Task instructions:
In the data below, one line contains "Given: Tap the Search items field" and a later one contains "Expand the Add". Print both, with every line between them, exactly and alone.

Records supplied:
▬▬▬

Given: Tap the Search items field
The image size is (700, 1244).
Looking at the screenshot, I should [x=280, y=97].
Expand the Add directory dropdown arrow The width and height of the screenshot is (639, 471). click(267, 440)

▬▬▬

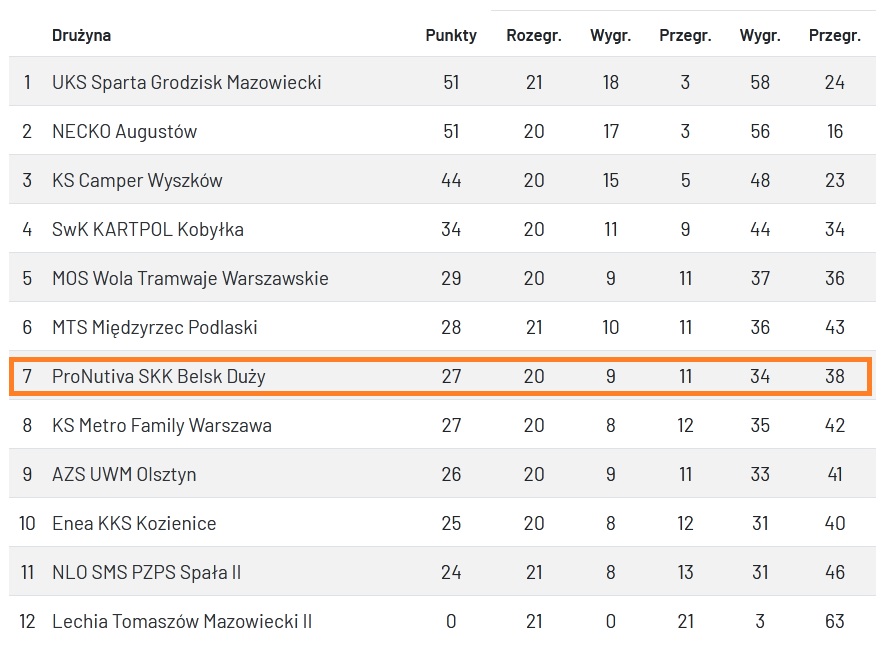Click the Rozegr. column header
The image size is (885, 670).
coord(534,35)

▬▬▬

Exercise solution:
Given: Tap the Search items field
The image size is (700, 1244).
Looking at the screenshot, I should [x=280, y=97].
Expand the Add directory dropdown arrow The width and height of the screenshot is (639, 471). click(267, 440)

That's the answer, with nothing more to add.